Europe, the Middle East and Africa (EMEA) server revenue in the first quarter of 2011 has reached $3.5bn, registering an increase of 10.8% compared to the same quarter previous year, while the number of servers shipped increased by 2.6% year-on-year to 580,000 units, according to market research and analyst firm IDC.

By technology, x86 servers reached $2.3bn in revenue and grew 11.9% year-on-year while non-x86 revenue registered strong growth of 8.6% year-on-year, with revenue reaching $1.1bn.

Mainframe (CISC-based servers) revenue increased 46.8% year-on-year but decreased 34.1% quarter-on-quarter. RISC servers declined 7.0% year-on-year, while EPIC servers grew by 2.5%, said IDC.

Volume servers (priced below $25,000) experienced moderate annual growth of 9.2%. The vast majority (99.4%) of volume servers shipped were x86 systems, whereas midrange servers displayed a balanced spread between the x86 and non-x86 segments (39.4% and 60.6% of units respectively).

IDC said that all form factors grew indicating that market demand is diversifying as organisations look into different environments based on hybrid architectures.

Blade revenue growth was above the market average, up 17.3% year-on-year, but it was nearly matched by rack-optimised systems (up 9.5% annually) and non-rack servers (up 9.2% on the back of mainframe demand).
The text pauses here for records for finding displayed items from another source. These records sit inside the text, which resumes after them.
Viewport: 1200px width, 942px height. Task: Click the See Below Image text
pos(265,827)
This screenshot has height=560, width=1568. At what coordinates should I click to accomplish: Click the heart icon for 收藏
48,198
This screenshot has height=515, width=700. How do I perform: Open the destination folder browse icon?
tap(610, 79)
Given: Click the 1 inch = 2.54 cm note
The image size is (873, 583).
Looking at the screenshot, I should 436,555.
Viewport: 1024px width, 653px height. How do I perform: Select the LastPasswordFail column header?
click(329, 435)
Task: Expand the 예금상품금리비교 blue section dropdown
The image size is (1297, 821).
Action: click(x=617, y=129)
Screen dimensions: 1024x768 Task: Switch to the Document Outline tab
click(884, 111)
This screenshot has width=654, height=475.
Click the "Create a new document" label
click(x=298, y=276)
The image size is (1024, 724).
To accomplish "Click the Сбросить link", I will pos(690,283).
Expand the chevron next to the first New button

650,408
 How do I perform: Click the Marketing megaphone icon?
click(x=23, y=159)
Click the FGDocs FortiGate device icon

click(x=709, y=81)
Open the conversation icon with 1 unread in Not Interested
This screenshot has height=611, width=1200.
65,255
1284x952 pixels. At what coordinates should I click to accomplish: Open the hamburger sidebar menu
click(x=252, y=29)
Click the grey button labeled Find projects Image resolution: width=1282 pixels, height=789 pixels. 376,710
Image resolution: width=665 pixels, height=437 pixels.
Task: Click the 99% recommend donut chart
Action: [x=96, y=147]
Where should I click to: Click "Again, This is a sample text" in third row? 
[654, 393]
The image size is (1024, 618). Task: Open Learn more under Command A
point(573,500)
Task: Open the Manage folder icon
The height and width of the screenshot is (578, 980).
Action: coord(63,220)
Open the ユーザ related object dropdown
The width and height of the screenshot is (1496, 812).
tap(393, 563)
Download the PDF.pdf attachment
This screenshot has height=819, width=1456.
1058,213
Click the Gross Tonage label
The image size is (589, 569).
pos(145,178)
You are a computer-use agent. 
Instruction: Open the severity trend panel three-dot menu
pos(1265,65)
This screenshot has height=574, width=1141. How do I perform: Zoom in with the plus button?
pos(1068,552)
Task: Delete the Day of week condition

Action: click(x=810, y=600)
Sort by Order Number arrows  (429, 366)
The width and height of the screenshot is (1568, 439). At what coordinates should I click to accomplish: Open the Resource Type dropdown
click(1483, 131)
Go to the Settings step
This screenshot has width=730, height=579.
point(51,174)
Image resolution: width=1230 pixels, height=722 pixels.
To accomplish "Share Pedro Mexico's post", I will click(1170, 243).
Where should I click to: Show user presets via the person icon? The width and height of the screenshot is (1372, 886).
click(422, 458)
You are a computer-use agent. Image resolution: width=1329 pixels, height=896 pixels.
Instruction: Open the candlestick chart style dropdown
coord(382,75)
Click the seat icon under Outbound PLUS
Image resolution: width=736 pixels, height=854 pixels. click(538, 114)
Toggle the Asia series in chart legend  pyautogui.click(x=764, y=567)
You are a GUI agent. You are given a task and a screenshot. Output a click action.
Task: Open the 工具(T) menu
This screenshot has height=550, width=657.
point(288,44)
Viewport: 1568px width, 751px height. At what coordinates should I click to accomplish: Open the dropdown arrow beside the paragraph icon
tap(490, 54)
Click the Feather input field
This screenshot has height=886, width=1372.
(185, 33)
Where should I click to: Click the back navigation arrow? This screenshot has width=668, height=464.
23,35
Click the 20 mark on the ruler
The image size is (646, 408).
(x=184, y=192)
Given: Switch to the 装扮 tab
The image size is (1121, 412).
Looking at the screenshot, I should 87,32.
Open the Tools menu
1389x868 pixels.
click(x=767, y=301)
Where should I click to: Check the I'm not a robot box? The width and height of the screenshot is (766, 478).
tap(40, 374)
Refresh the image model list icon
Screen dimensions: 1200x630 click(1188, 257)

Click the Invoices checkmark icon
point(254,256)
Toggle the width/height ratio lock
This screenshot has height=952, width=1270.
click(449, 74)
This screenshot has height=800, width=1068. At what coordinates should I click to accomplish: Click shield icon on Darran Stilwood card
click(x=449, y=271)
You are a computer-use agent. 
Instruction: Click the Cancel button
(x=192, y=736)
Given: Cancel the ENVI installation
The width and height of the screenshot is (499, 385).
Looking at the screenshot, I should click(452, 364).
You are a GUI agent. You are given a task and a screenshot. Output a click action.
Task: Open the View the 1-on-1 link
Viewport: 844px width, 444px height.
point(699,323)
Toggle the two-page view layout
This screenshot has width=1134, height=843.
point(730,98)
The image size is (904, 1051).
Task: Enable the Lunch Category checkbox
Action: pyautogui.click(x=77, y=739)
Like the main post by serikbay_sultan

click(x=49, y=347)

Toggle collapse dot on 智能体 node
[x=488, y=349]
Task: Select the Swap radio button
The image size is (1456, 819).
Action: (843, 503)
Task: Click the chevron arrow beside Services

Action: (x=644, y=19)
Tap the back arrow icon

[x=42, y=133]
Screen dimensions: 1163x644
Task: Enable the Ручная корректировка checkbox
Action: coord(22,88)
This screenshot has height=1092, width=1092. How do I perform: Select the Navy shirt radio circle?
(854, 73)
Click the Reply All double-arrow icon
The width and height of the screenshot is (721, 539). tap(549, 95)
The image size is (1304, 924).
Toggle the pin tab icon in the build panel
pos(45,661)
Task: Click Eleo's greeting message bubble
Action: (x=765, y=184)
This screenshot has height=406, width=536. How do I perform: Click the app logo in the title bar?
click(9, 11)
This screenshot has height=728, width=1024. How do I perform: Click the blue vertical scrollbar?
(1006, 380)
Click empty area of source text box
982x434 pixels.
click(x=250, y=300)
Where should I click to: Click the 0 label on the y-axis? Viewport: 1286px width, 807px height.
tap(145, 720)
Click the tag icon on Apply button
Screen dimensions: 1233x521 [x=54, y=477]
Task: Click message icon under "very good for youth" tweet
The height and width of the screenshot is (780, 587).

HP maintained its top position for the 13th consecutive quarter in EMEA, supported by its ProLiant systems sales, up 12.4% year-on-year after selling $1.2bn in EMEA.

IBM’s EMEA revenue increased by 4.8 percentage points backed by sales of CISC servers, which grew by 68.3% in 1Q11, while Dell revenue share remained stable year-on-year, with sales of PowerEdge servers up 9.9% in 1Q11 on 1Q10.

IDC EMEA enterprise server group research director Nathaniel Martinez said the server market landscape is undergoing a transformation driven by increased demand for data centre optimisation to support virtualisation, automation and cloud strategies.

"Cloud projects are set to profoundly change European server environments, as more customer sites adopt cloud-based infrastructures in 2011," Martinez said.